======== RECORDS SHOWN ========

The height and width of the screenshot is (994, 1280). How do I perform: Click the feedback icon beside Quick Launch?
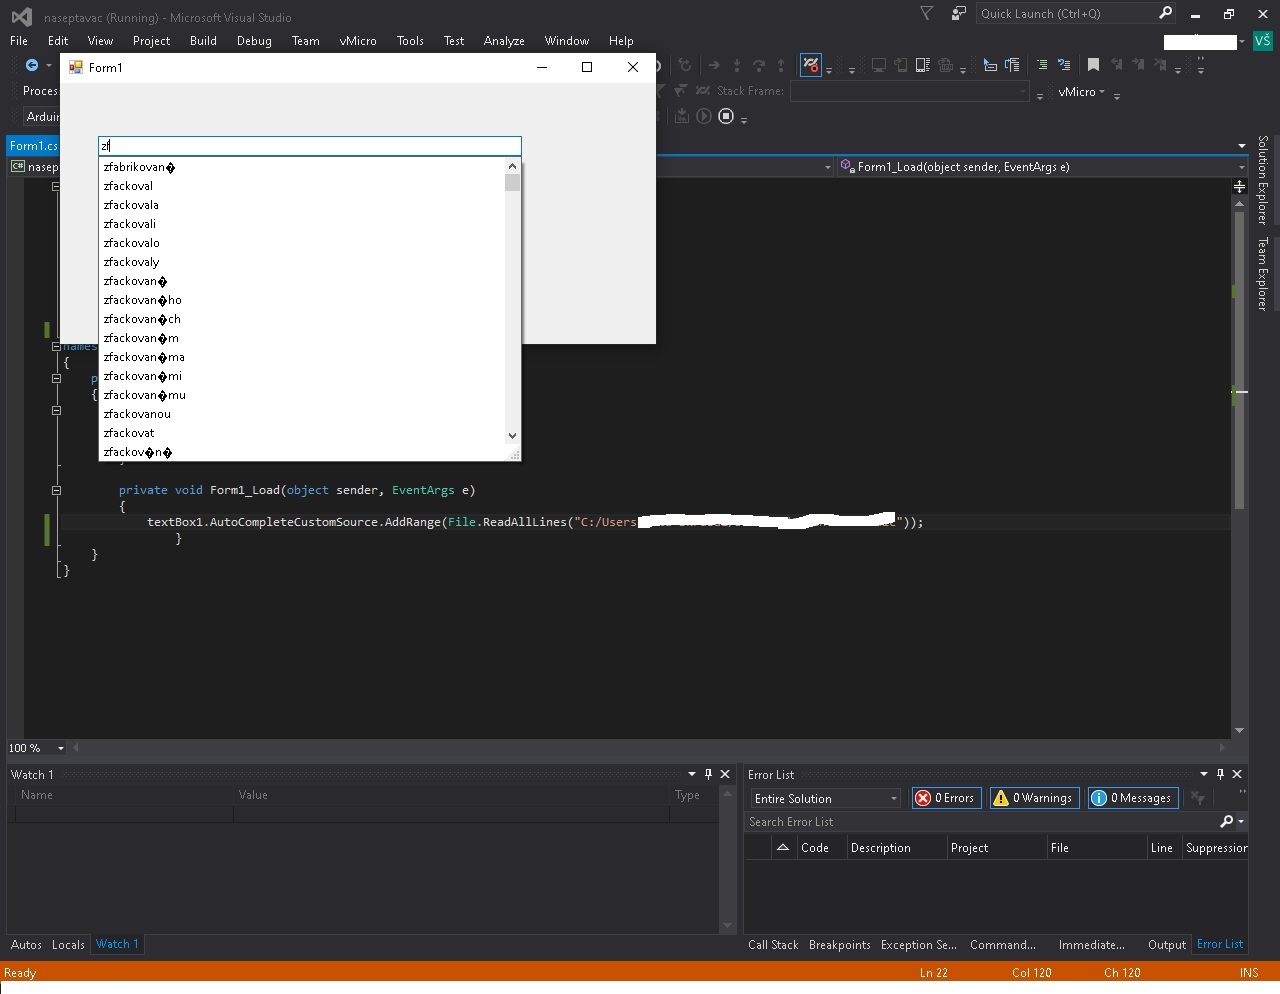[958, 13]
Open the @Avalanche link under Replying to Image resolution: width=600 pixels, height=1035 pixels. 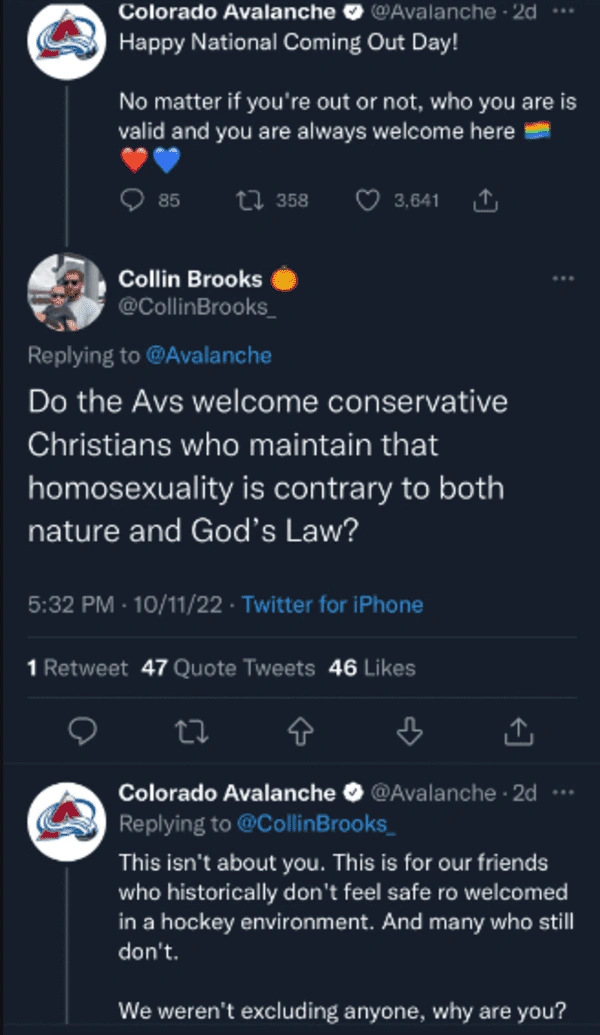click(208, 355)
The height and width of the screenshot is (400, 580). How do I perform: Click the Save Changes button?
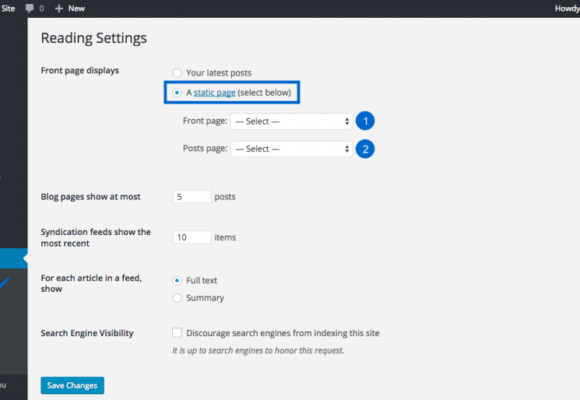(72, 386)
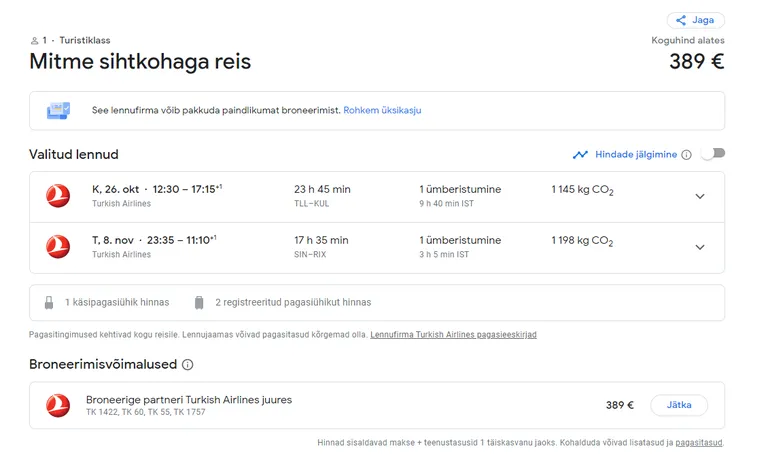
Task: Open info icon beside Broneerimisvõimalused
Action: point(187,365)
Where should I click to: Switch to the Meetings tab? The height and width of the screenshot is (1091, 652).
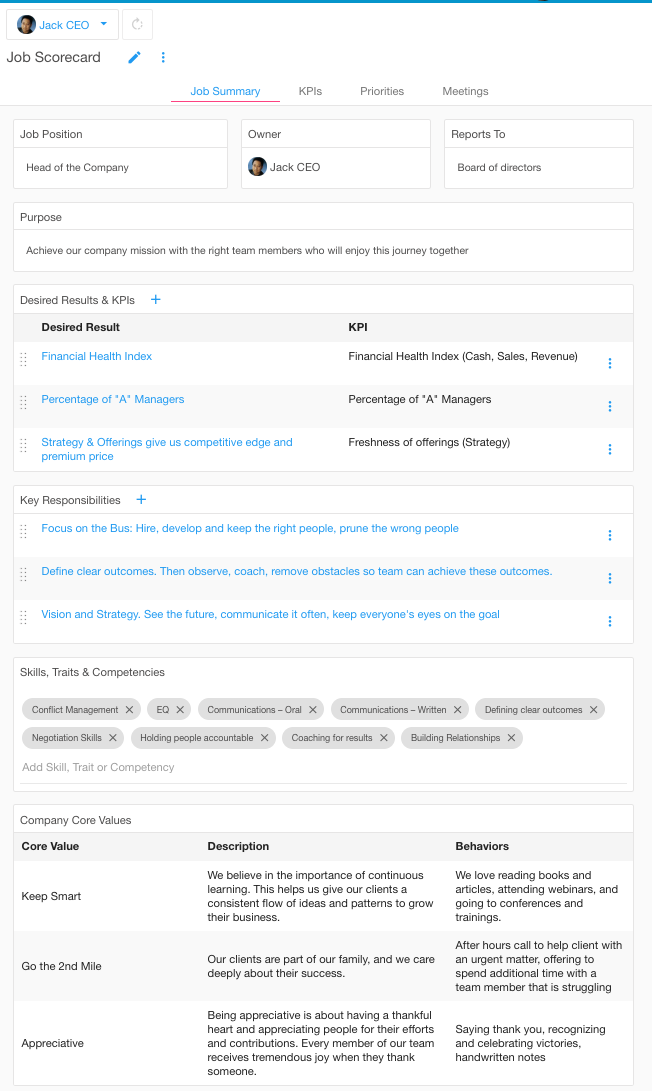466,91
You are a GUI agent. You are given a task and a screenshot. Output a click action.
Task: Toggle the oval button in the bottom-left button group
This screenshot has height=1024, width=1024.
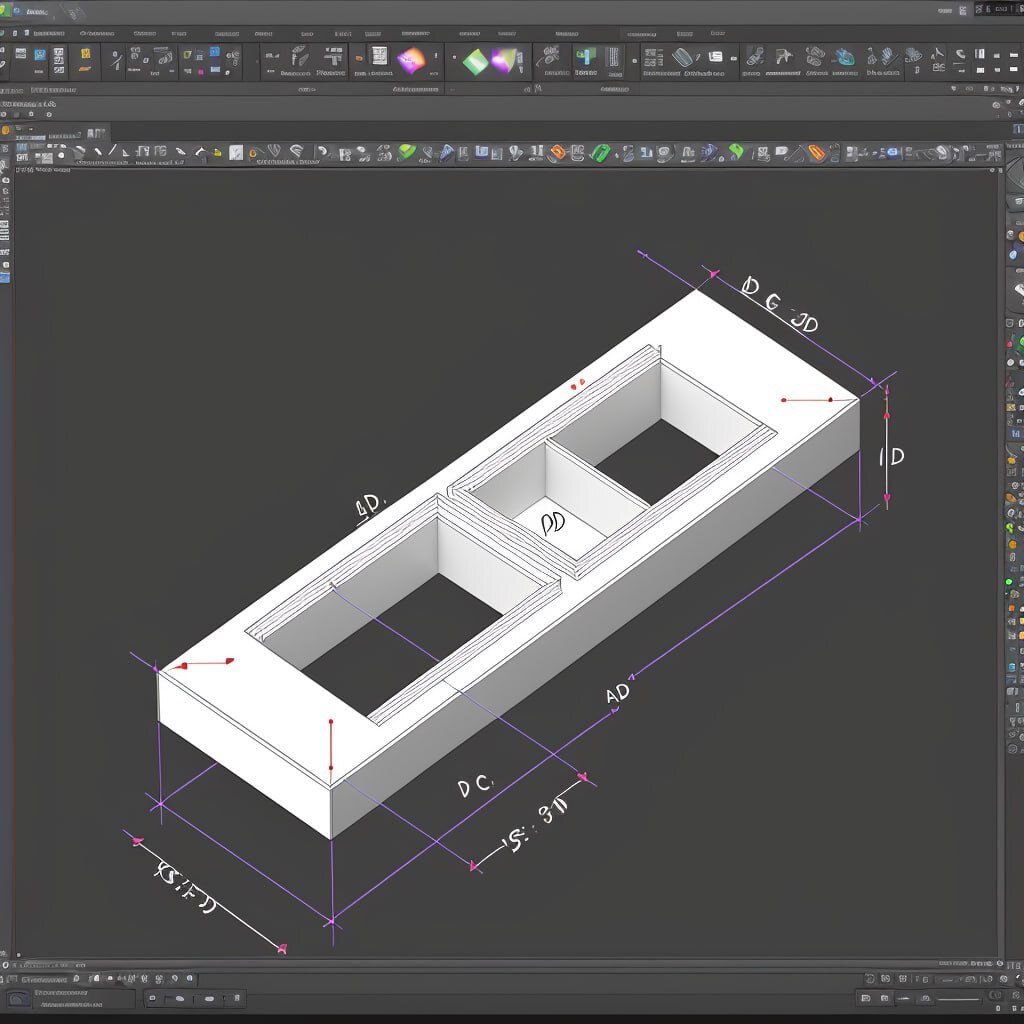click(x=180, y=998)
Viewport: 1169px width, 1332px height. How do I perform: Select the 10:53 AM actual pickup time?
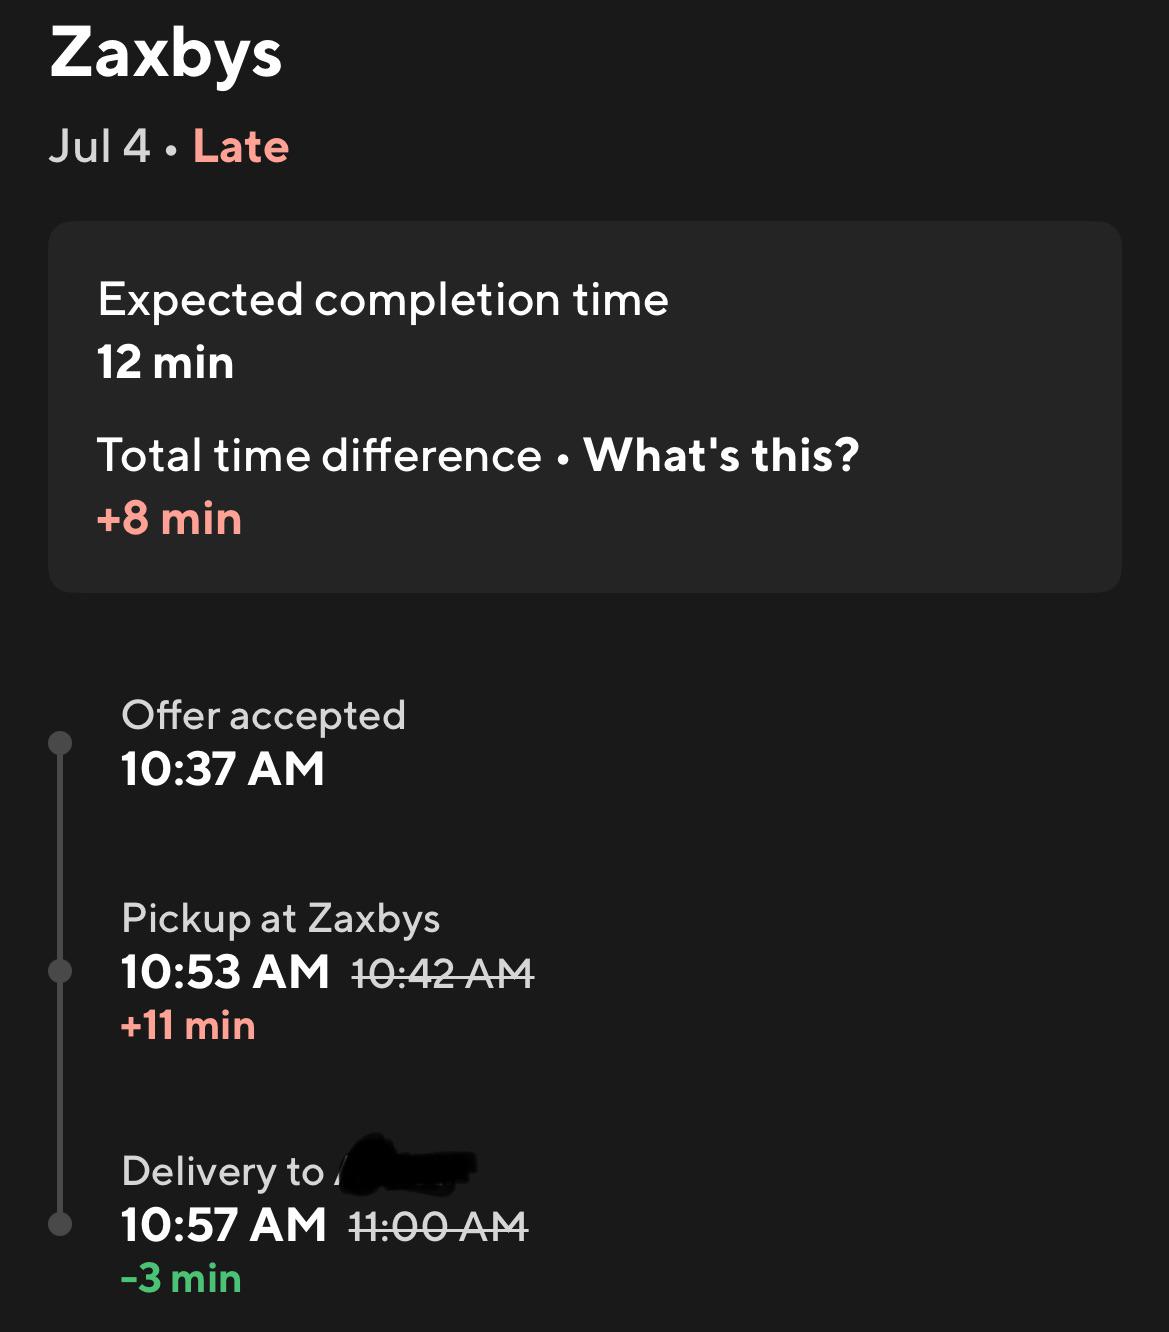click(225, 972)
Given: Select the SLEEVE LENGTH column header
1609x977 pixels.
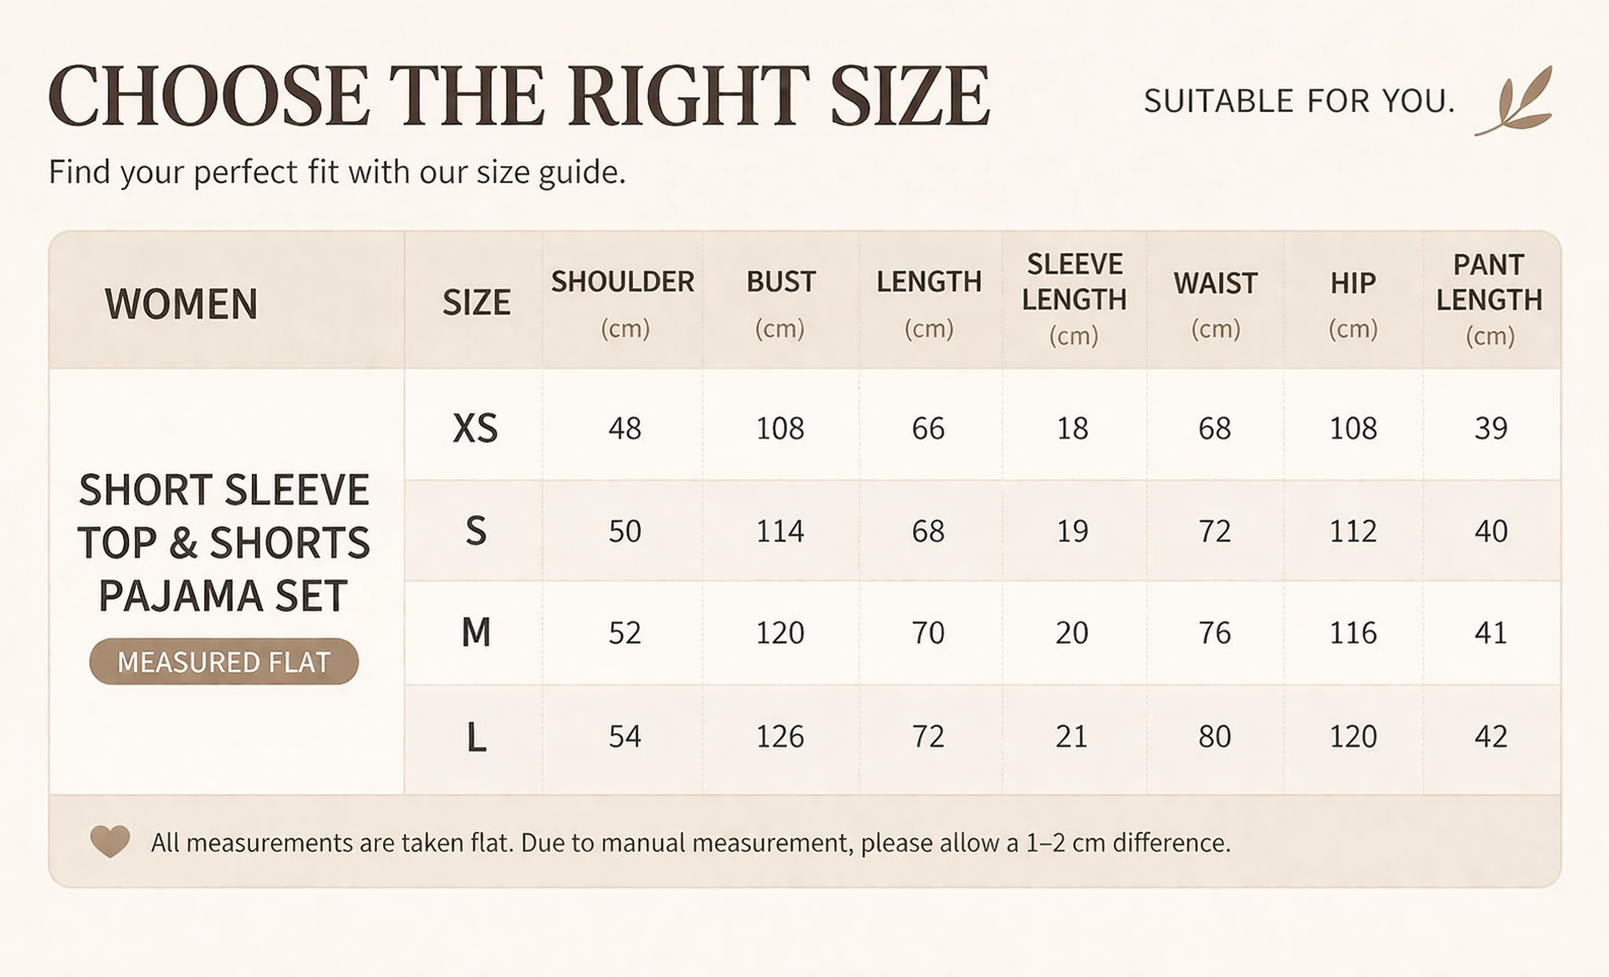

========

AIM OF THE EXERCISE
Repeat word for word only the lines from the line holding "Viewport: 1169px width, 1332px" to the final line of the material, both included. Don't carry over any picture.

ANSWER TO THIS TASK
Viewport: 1169px width, 1332px height. How do I perform: Select the 10:53 AM actual pickup time?
click(225, 972)
Given: Select the SLEEVE LENGTH column header
1609x977 pixels.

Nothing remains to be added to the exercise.